Tony Stark becomes director of SHIELD

Marvel Comics makes a lot of money


----------



## Sir Osis of Liver

I was just down in stampford CT a few weeks ago doing a job, and i saw no evidance that the new warriors blew up anything! I think Marvel made the whole thing up!


----------



## Sir Osis of Liver

Tony Chachere's origanl creole seasoning + French fries = AWSOME!!!


----------



## megamania

Sir Osis of Liver said:


> I was just down in stampford CT a few weeks ago doing a job, and i saw no evidance that the new warriors blew up anything! I think Marvel made the whole thing up!




They made various super powered people fix everything and captured skrulls to morph into the killed people.   Everything is as good as new.


----------



## megamania

my blue avatar is back!



Time for dinner.   No hot pockets this time.    Some sorta stir fry.    Back in a bit as I see what is up and do some work on my Storyhour.


----------



## Sir Osis of Liver

megamania said:


> my blue avatar is back!
> 
> 
> 
> Time for dinner.   No hot pockets this time.    Some sorta stir fry.    Back in a bit as I see what is up and do some work on my Storyhour.

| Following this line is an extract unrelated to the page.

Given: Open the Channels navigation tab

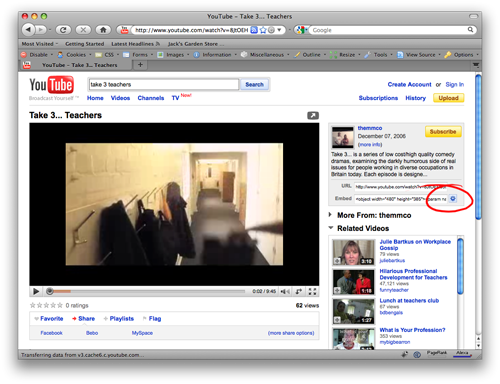Looking at the screenshot, I should 151,98.
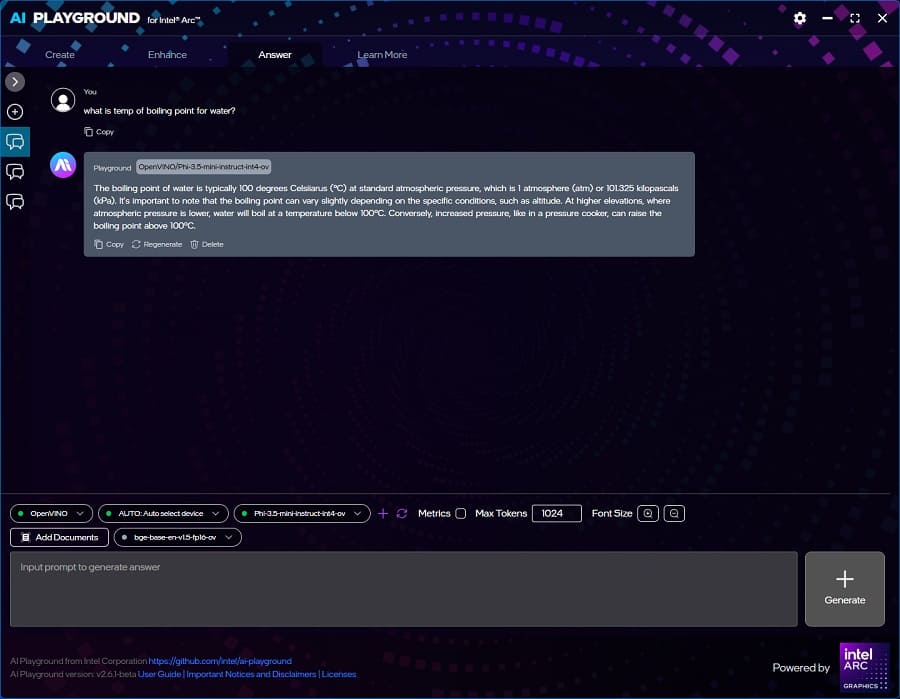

Eating dinner myself. Fries with Chachere's and  General Tso's chicken w/ pork fried rice and an egg roll. Don't get better then that!


----------



## Goldmoon

Mustrum_Ridcully said:


> Possibly even SUV protected?




*shakes fist* Oooooooo



Phaezen said:


> Its the Minivans that are the killers
> 
> Evening Hive!
> 
> *flees from enraged amazons...*




You better run!


----------



## Goldmoon

Well Hivers, its 0130 and I'm going to sleep. I have a Loooooong day tomorrow. See you all later.


----------



## megamania

later


----------



## Darkness

Good night, Goldmoon. I hope you enjoy your dinner, Sir Osis and mega.


----------



## Phaezen

Goldmoon said:


> You better run!




*Considers marketing his new fitness programme*


----------



## Relique du Madde

Goldmoon said:


> Nope, I cant see it.




Maybe I can make it clearer...  *turns on photoshop*


----------



## megamania

Phaezen said:


> *Considers marketing his new fitness programme*




Run or die



Sounds like Stephen King's Catseye where the Mafia create a quit smoking agency.


----------



## Relique du Madde

Sir Osis of Liver said:


> That's the greatest superhero ever created! SPEEDBALL!!! The speedball effect makes him a human superball.
> 
> I agree about DBZ, that's the great thing about dvds, i can fast forward when nessasary.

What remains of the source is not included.